И он, высоко подняв голову, пошел домой к маме.
Она
— Господи! Как же ты вырос! Что такое творится!
И заплакала.
Сказка зеркал
В витрине магазина было много зеркал — одно огромное, в резной дубовой раме невиданной красоты, затем десять средних овальных, каждое из которых могло служить прекрасным портретом для прохожих (вообще-то какова морда, таково и изображение; могли бы возникнуть трагедии, думали зеркала, — однако все без исключения граждане приостанавливались и любовались на себя, никто не отворачивался и не плевался при виде собственного отражения).
И наконец, в витрине помещались девятнадцать штук зеркал разнокалиберных, в том числе и самое маленькое, квадратное, которое пристроилось в глубине и, собственно говоря, его никто из проходящих не видел. Зачем его туда сунули, вообще было непонятно. То есть под вопросом оказывался сам смысл существования такого предмета на витрине!
Ведь оно было простое, темноватое, и даже слухи ходили, что изнанка у него оловянная!
Остальные-то зеркала просто красовались перед прохожими — плоские и слегка вогнутые по краям, выпуклые и впалые, как для комнаты смеха, затем шикарные венецианские, с узорчатой стеклянной рамой.
Самое главное вообще называлось Псише!
И они не продавались.
Трудно сказать, то ли хозяин магазина особенно любил эти отражающие поверхности, то ли попросту хотел привлечь внимание к магазину в целях рекламы, — но они стояли на витрине только для вида.
А может быть, дело было в другом.
Поговаривали, что старый владелец — просто обедневший брат короля, и перед тем как покинуть свой проданный родовой замок, он собрал все что в нем было и открыл свою лавочку здесь, в городе, мало ли, а вдруг кто-нибудь соберется что-нибудь купить!
А зеркала он вывесил снаружи, чтобы в них не смотреться. Может быть, ему не хотелось себя видеть.
Во всяком случае, все наличные зеркала располагались именно снаружи.

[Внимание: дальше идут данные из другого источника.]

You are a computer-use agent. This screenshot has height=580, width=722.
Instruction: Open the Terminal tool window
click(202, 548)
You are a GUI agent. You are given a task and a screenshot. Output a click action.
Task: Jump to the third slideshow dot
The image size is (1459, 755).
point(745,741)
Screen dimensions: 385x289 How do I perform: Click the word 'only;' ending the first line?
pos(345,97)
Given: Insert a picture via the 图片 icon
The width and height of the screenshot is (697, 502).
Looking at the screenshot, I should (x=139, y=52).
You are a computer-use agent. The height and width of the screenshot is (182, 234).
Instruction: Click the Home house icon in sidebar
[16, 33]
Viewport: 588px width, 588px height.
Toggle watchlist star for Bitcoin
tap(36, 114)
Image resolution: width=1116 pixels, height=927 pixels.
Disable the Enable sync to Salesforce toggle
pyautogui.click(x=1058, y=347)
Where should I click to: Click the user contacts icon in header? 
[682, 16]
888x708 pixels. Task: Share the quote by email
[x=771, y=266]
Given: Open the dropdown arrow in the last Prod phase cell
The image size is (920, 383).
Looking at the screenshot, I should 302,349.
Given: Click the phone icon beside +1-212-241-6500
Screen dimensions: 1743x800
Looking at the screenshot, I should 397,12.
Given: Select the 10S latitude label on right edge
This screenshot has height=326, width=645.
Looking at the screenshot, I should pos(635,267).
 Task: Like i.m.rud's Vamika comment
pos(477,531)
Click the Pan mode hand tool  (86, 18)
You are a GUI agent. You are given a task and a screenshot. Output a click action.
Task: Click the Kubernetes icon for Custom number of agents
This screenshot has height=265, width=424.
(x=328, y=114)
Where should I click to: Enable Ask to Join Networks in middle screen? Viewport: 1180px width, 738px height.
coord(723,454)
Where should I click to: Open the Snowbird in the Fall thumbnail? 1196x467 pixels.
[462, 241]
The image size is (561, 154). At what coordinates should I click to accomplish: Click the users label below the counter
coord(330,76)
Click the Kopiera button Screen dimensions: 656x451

На вопрос, почему они там стоят, хозяин отвечал строго и преувеличенно любезно:
— Оформление витрины.
Как будто хранил некоторую тайну.
Единственная сотрудница хозяина, дальняя тетка, солидная дама по прозвищу Кувшиня, раз в неделю посещала сообщество зеркал. У тетушки Кувшини имелись в хозяйстве щетки, тряпки и бутылочка со специальной жидкостью (как шептались в магазине, это был эликсир для протирки бриллиантов!).
Итак, прохожие тормозили на бегу и засматривались в зеркала. Главное показывало зрителя целиком, средние по частям, то есть бюст до макушки или центральную часть туловища, а маленькие вообще вразнобой, кто что ухватит — пуговицу, карман, большой палец. Ухо кошки.
В целом это было похоже на картину художника-авангардиста. Пикассо бы позавидовал такому хрустально-чистому, подробному, лучезарному и раздробленному на грани изображению. Бриллиант, а не витрина!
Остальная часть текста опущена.